[Given problem]
Count the lines in the rows below that contain the word "Select" and give only that number.

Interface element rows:
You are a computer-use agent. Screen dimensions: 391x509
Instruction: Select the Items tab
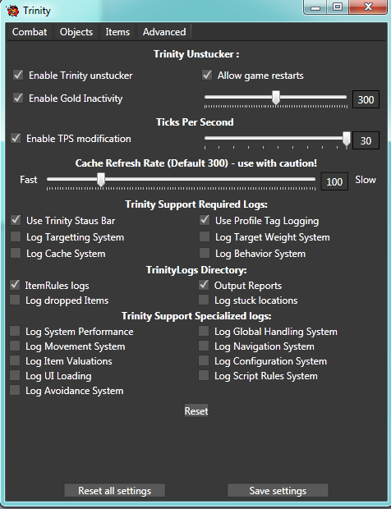[x=117, y=32]
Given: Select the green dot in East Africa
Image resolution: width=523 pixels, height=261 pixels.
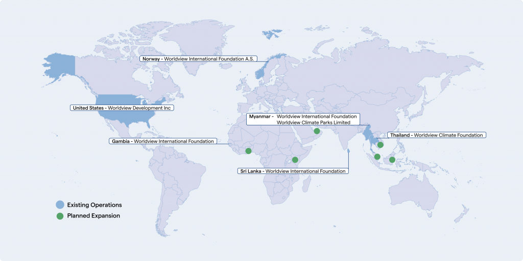Looking at the screenshot, I should coord(295,160).
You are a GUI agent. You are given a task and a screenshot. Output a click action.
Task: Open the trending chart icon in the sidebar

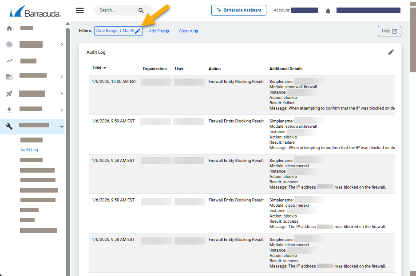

[Response to the exercise]
2